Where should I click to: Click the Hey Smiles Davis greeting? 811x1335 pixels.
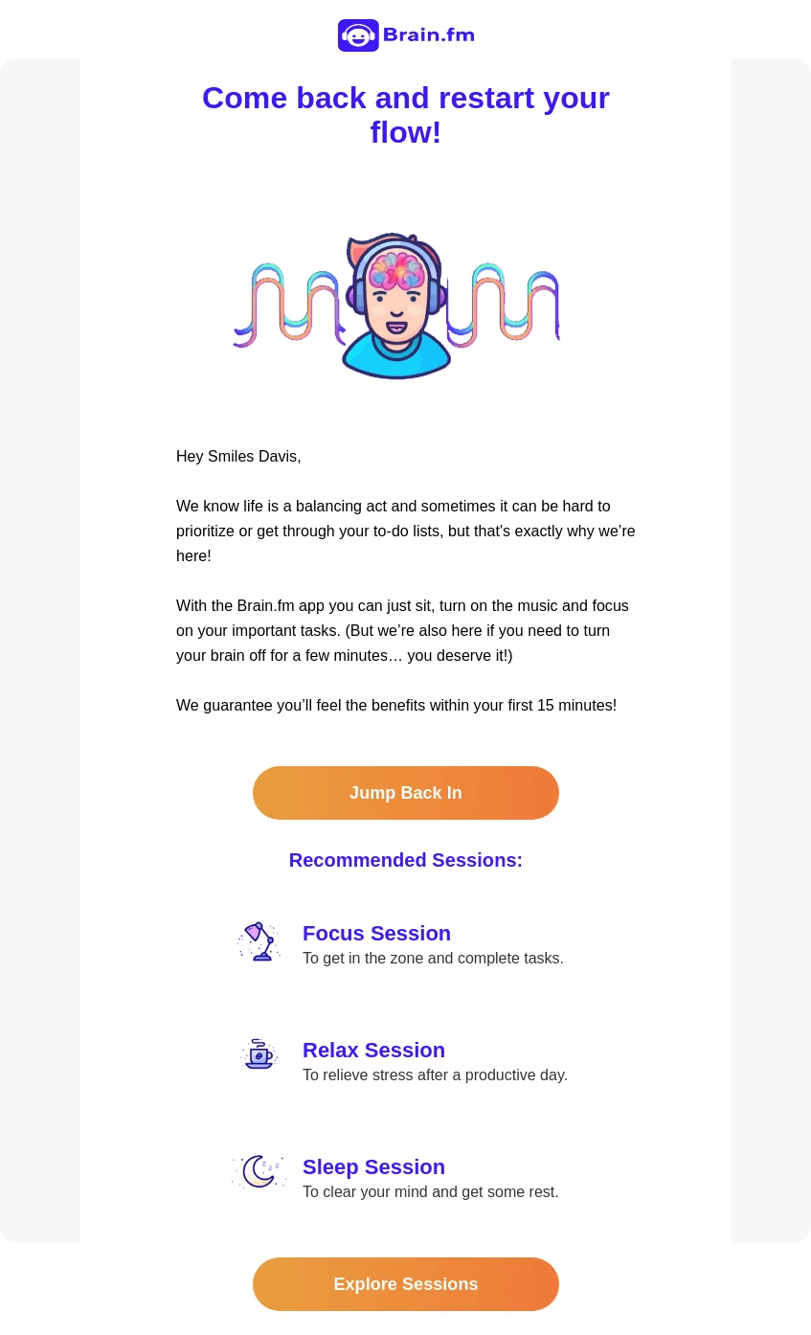pyautogui.click(x=238, y=456)
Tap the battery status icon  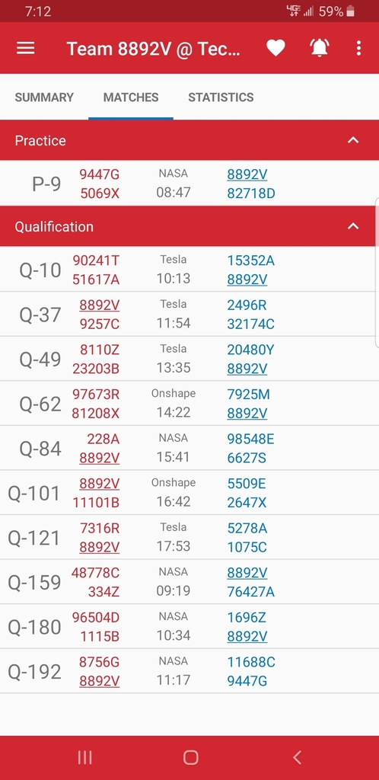click(x=351, y=11)
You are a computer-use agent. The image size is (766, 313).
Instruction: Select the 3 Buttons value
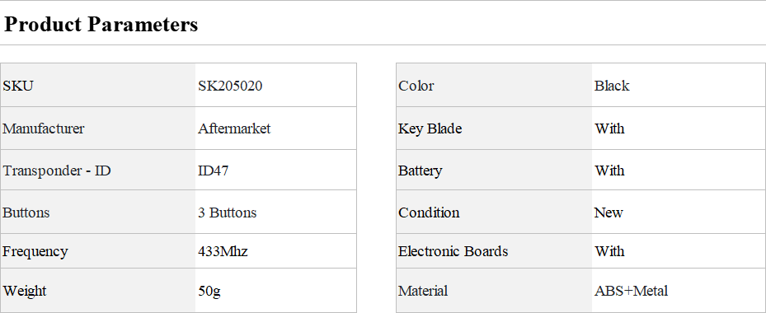point(228,213)
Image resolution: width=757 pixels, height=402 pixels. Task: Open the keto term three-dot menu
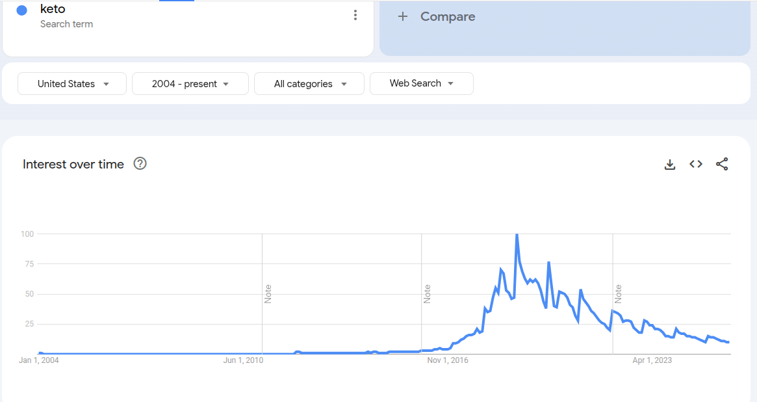click(355, 15)
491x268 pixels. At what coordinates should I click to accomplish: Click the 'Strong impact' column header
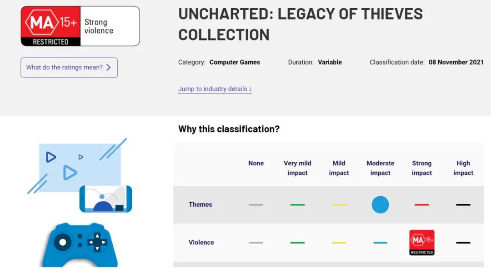[x=421, y=168]
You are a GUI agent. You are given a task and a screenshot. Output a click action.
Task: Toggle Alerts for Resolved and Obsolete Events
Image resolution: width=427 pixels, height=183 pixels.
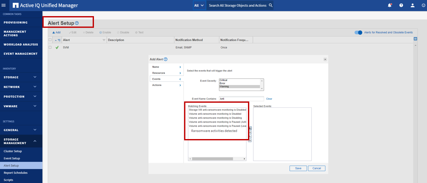click(358, 33)
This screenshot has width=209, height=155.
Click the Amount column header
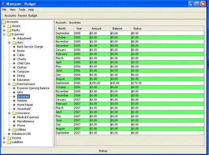[x=97, y=28]
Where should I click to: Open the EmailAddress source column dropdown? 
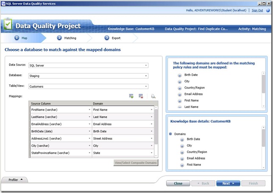pyautogui.click(x=89, y=124)
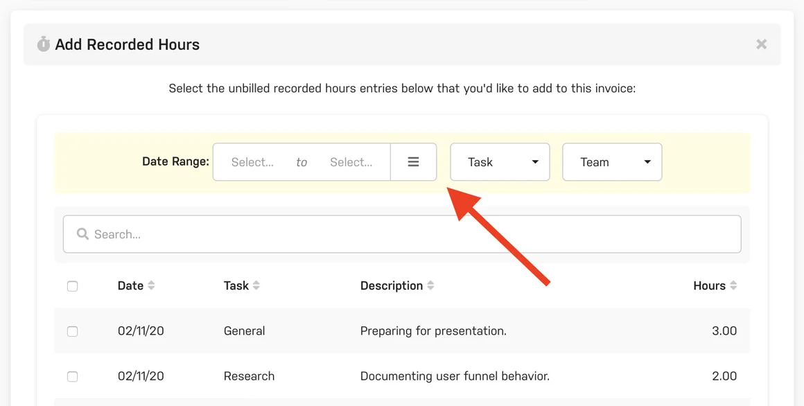Click the Date column sort arrows
804x406 pixels.
click(x=152, y=285)
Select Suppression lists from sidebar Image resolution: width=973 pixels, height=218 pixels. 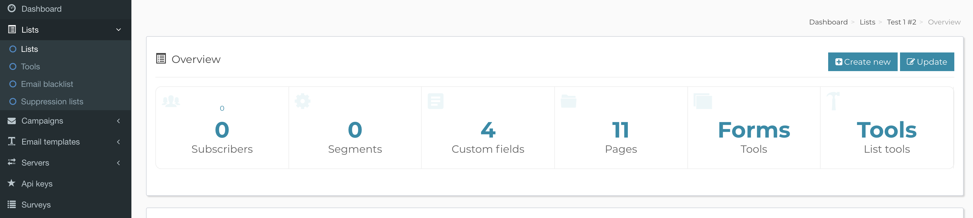[x=52, y=101]
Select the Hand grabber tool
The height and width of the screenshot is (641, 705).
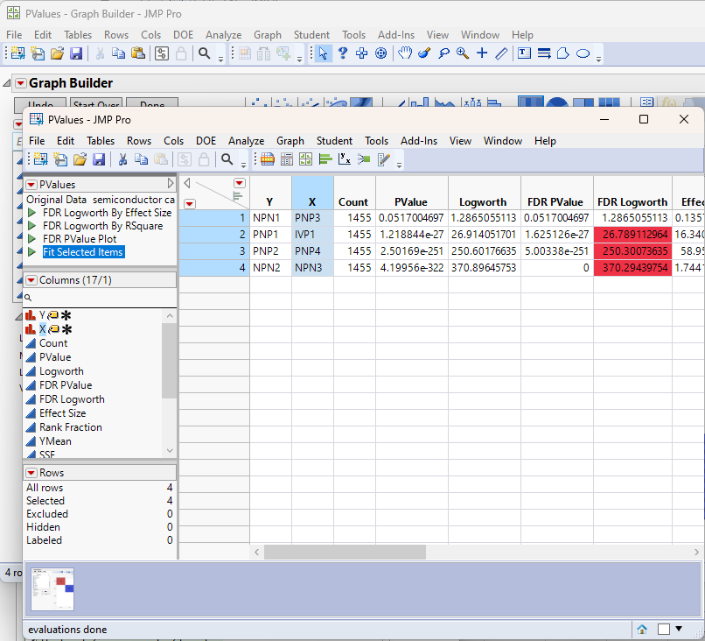pyautogui.click(x=405, y=53)
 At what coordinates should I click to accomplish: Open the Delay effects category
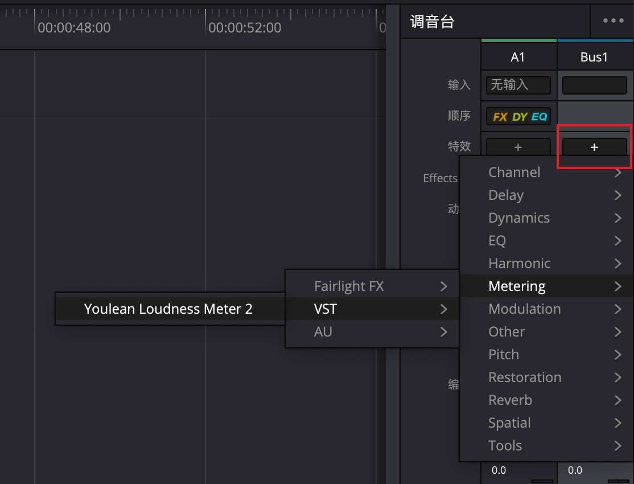pos(546,195)

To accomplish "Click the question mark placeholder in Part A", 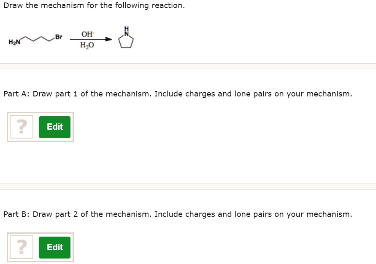I will point(22,127).

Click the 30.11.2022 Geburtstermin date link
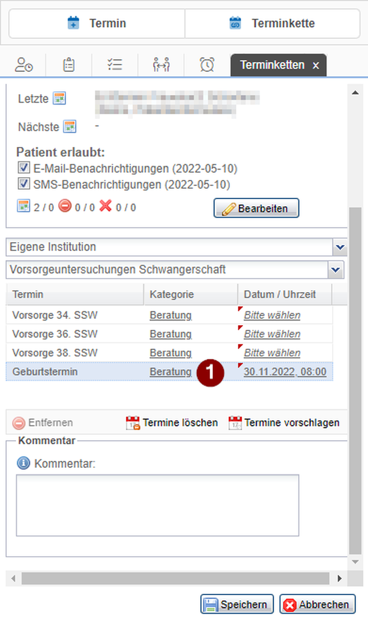(x=285, y=372)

○ ○ ○ ○

--- Brief ---
Copy out, from the records above, every line that holds the string "agent".

--- Task answer ---
You are a computer-use agent. The image size is (766, 313).
You are a GUI agent. You are given a task and a screenshot. Output a click action.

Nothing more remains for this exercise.